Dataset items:
= = = = = = =

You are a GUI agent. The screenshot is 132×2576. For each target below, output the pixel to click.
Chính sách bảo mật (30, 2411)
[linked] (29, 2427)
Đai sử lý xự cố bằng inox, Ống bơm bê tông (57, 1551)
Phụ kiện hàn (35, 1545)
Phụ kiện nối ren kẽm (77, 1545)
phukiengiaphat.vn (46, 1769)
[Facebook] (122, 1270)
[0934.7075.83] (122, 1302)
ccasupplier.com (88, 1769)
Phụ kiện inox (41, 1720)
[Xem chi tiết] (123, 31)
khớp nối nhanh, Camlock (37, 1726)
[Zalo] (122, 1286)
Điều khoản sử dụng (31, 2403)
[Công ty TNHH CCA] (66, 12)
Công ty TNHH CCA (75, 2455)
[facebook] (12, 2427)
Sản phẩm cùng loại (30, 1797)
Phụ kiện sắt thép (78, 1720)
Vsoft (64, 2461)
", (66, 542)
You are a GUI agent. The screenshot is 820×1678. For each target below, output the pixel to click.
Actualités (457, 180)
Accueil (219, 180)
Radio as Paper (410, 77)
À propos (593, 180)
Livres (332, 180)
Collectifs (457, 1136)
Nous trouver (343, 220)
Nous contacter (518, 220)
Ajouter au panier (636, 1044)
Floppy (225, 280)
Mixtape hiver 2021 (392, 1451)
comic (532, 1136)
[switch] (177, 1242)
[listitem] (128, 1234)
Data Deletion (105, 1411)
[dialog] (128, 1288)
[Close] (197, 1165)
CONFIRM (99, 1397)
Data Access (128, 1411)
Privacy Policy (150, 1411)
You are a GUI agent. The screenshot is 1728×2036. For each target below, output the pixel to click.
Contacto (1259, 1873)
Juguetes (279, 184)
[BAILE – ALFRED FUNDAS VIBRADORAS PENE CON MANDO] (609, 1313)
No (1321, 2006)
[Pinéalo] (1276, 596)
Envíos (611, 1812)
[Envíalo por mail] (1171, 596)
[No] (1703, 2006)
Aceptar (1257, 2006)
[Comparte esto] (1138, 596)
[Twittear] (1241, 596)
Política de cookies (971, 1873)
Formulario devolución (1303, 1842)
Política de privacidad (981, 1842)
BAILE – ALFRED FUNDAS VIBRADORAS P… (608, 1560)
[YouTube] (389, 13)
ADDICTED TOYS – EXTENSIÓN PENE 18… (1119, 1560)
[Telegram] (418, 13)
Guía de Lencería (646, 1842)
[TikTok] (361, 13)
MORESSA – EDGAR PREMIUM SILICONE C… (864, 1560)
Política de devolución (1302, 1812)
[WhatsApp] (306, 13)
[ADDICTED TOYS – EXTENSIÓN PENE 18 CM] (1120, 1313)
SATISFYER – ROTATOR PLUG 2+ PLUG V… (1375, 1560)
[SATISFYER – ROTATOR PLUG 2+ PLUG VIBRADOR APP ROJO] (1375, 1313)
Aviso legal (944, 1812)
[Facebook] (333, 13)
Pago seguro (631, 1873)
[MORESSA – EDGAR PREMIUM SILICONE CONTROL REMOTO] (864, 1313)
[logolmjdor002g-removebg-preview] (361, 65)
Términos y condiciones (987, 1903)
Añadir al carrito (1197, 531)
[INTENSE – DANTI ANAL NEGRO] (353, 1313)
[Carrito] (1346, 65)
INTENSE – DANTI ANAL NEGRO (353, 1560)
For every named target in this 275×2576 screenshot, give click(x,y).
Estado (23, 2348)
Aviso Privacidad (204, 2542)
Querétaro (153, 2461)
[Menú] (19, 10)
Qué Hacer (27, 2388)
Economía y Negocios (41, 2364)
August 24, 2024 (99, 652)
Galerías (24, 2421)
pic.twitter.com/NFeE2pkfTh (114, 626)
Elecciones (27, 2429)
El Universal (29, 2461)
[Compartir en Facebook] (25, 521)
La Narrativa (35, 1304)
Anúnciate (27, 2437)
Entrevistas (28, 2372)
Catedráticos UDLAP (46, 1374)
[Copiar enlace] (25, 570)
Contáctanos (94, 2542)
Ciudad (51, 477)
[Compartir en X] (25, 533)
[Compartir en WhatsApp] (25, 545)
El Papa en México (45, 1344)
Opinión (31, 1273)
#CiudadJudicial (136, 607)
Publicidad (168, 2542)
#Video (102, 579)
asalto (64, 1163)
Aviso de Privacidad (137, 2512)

= = = = = = =

Work to be completed: Nothing but an exact copy of the lines from the first one above through the line holding "phukiengiaphat.vn (46, 1769)" should be returned.

Answer box:
You are a GUI agent. The screenshot is 132×2576. For each target below, output the pixel to click.
Chính sách bảo mật (30, 2411)
[linked] (29, 2427)
Đai sử lý xự cố bằng inox, Ống bơm bê tông (57, 1551)
Phụ kiện hàn (35, 1545)
Phụ kiện nối ren kẽm (77, 1545)
phukiengiaphat.vn (46, 1769)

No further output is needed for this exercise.